Exercise details: Copy word for word the lines of the records below, beginning at the one with "Click the Entry Edit Date column header" and finishing at the one with "How do I perform: Open", ends included, but none of the pictures.

(Beginning of Raw data)

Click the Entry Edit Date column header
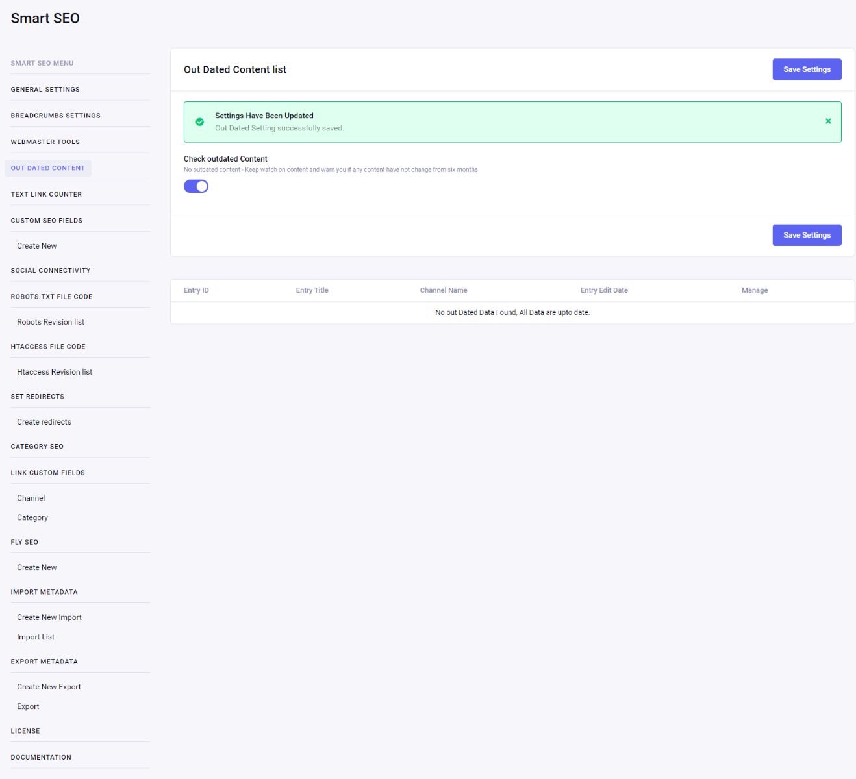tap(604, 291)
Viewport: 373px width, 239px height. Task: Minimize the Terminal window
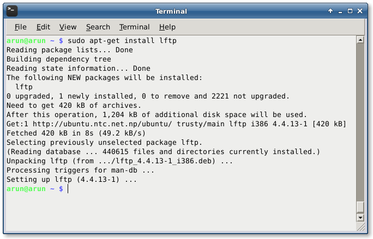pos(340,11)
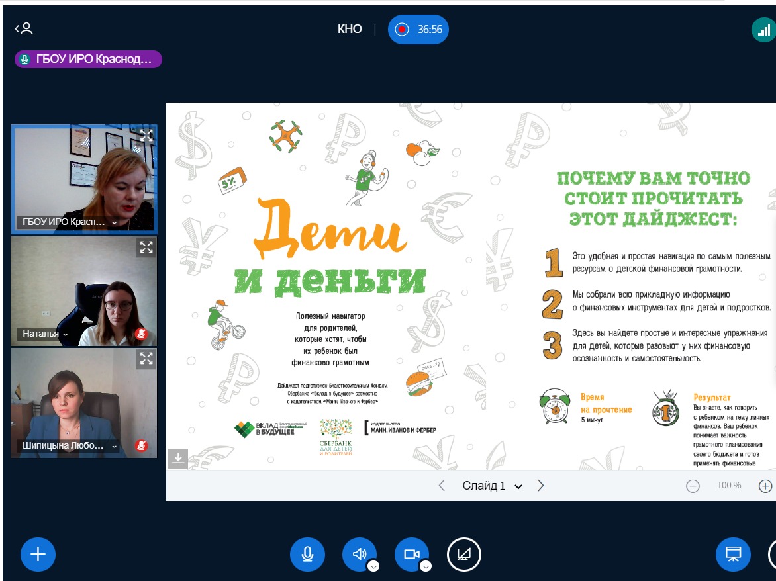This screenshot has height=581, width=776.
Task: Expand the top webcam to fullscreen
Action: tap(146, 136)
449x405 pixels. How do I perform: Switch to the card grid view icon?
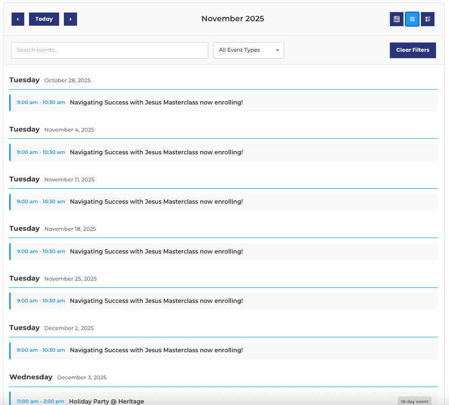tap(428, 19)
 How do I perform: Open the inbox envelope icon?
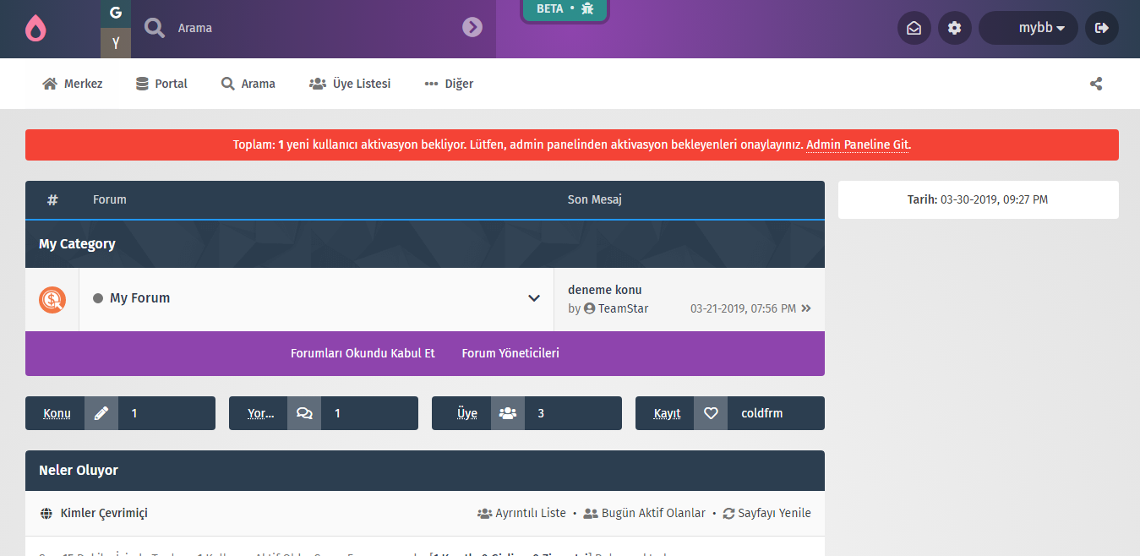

(End of Raw data)
(Beginning of Raw data)

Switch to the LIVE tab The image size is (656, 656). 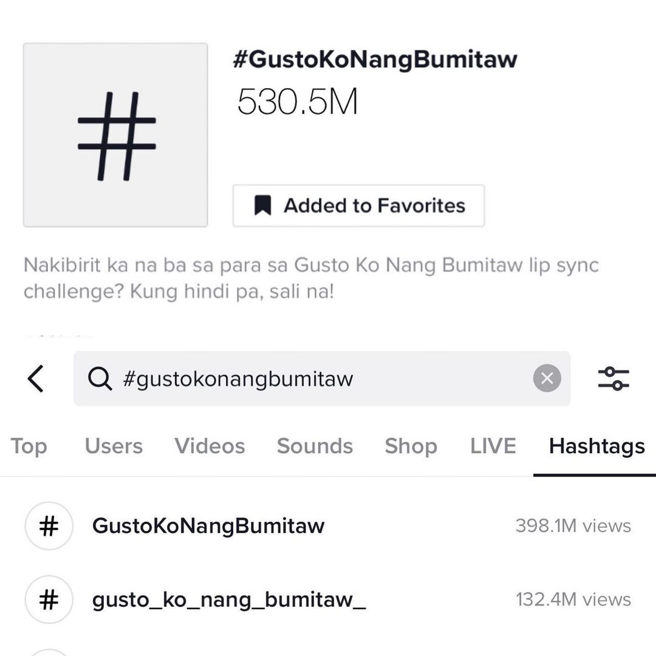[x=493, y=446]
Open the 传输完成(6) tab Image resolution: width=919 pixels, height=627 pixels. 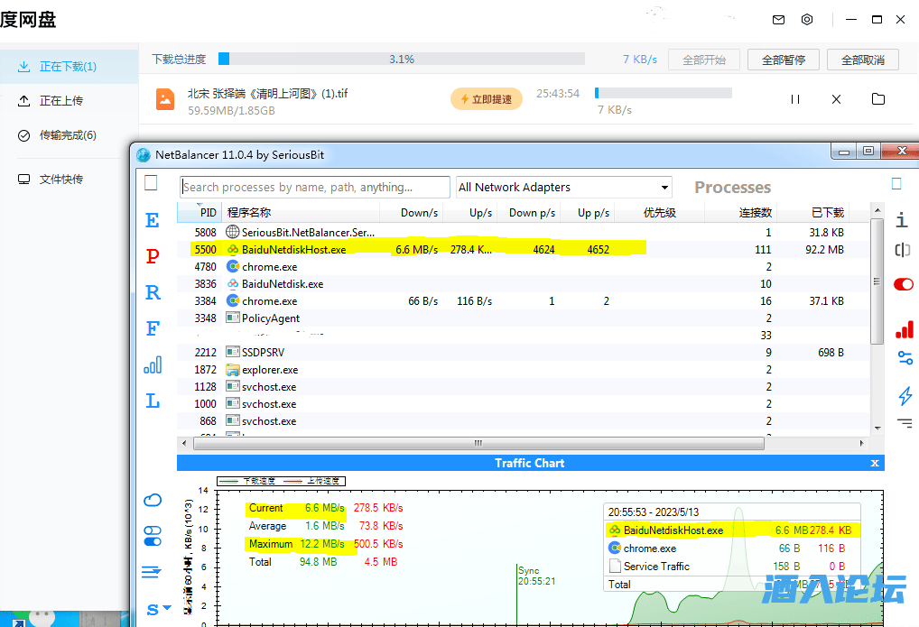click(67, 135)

(End of Raw data)

Written response:
Click the Entry Edit Date column header
tap(604, 291)
Viewport: 373px width, 239px height. Task: Minimize the Terminal window
pos(340,11)
This screenshot has height=581, width=776.
Task: Expand the top webcam to fullscreen
Action: tap(146, 136)
449x405 pixels. How do I perform: Switch to the card grid view icon?
tap(428, 19)
 How do I perform: Open the inbox envelope icon?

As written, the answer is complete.